Soweit das betroffene Selbstverwaltungsorgan aufgrund der Beanstandung des Vorstandsvorsitzenden innerhalb der ihm gesetzten Frist keine Abhilfeentscheidung trifft, muss die in § 90 genannte Aufsichtsbehörde vom Vorstandsvorsitzenden unterrichtet werden, damit sie die Möglichkeit hat, Aufsichtsmaßnahmen nach § 89 einzuleiten. Der Vorstandsvorsitzende ist zur Unterrichtung verpflichtet; andere Mitglieder der Selbstverwaltungsorgane haben aber auch das Recht, die Aufsichtsbehörde zu unterrichten. Die durch die Beanstandung durch den Vorstandsvorsitzenden eingetretene aufschiebende Wirkung bleibt auch nach Unterrichtung der Aufsichtsbehörde bis zu deren Entscheidung – längstens 2 Monate – bestehen. Aufgrund dieser vom Gesetzgeber vorgenommenen Fristsetzung ist die Aufsichtsbehörde gehalten, sich alsbald mit der Sache zu beschäftigen.

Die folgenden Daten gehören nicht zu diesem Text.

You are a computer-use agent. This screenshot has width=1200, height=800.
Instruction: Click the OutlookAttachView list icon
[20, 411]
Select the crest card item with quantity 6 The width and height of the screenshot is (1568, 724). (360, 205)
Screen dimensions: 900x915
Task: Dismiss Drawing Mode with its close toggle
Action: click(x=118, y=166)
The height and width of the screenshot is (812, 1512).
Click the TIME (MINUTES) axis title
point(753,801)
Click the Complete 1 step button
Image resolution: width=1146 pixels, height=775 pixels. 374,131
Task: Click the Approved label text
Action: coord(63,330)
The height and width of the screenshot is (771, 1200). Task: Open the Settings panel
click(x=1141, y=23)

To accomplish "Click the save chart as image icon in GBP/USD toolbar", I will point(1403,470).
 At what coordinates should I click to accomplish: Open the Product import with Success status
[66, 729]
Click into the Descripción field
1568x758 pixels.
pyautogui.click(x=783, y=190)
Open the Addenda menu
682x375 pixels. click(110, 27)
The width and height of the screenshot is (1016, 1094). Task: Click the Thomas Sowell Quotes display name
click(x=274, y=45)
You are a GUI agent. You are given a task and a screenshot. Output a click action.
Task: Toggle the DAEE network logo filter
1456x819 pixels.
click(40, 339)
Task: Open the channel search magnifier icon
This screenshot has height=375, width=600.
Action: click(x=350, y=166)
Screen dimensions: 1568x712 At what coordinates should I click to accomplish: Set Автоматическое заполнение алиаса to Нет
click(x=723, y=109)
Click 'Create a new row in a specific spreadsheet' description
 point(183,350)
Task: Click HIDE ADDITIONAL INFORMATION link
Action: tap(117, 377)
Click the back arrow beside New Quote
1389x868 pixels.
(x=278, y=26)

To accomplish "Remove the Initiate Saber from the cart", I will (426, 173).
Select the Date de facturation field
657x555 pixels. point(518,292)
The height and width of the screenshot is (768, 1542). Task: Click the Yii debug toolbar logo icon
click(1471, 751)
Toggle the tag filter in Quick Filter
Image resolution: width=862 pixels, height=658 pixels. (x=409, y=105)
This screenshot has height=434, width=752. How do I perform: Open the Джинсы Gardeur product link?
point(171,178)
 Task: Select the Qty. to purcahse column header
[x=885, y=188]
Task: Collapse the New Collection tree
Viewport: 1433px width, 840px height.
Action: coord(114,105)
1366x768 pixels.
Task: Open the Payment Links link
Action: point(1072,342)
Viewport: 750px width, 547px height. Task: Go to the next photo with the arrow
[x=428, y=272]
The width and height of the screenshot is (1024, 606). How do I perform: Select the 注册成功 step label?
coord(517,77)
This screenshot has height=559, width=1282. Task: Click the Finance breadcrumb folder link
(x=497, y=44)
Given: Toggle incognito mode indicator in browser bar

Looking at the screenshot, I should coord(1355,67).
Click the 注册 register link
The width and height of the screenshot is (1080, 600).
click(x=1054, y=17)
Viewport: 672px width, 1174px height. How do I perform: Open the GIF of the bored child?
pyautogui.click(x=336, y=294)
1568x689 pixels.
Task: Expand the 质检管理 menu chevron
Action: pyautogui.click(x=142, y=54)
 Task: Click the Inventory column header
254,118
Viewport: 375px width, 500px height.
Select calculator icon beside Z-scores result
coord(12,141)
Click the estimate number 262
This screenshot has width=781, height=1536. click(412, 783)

2.3 Maßnahmen der Aufsichtsbehörde

 

Rz. 5

Die Aufsichtsbehörde soll gemäß § 89 Abs. 1 zunächst beratend auf den Versicherungsträger einwirken, um diesen zur Behebung der Rechtsverletzung zu bewegen. Auch in diesem Verfahrensstadium soll das Selbstverwaltungsorgan nochmals Gelegenheit zur (internen) Abhilfe haben. Soweit innerhalb einer angemessenen Frist diese beratende Tätigkeit keinen Erfolg hat, also der Versicherungsträger nicht entsprechend tätig wird, kann die Aufsichtsbehörde den Versicherungsträger verpflichten, die Rechtsverletzung zu beheben. Diese Verpflichtung kann vollstreckt werden.

 

Rz. 6

Die Entscheidung der Aufsichtsbehörde kann vom Versicherungsträger durch Klage vor dem Sozialgericht angefochten werden (§ 54 Abs. 3 SGG). Die Klage hat ebenfalls aufschiebende Wirkung (§ 86a Abs. 1 SGG). Die Aufsichtsbehörde hat jedoch auch die Möglichkeit, die sofortige Vollziehung ihrer Entscheidung anzuordnen (§ 86a Abs. 2 Nr. 5 SGG).

2.4 Widerspruchsstellen

 

Rz. 7

Die nach § 85 SGG, § 36a durch Satzungsregelung gebildeten besonderen Ausschüsse (Widerspruchsausschuss und Feststellungsausschuss), die nicht zu den Selbstverwaltungsorganen im engeren Sinne gehören, zählen auch nicht zu den Selbstverwaltungsorganen i. S. v. § 38. Die Beschlüsse der Widerspruchs- und Feststellungsausschüsse müssen und können somit nicht vom Vorstandsvorsitzenden beanstandet werden.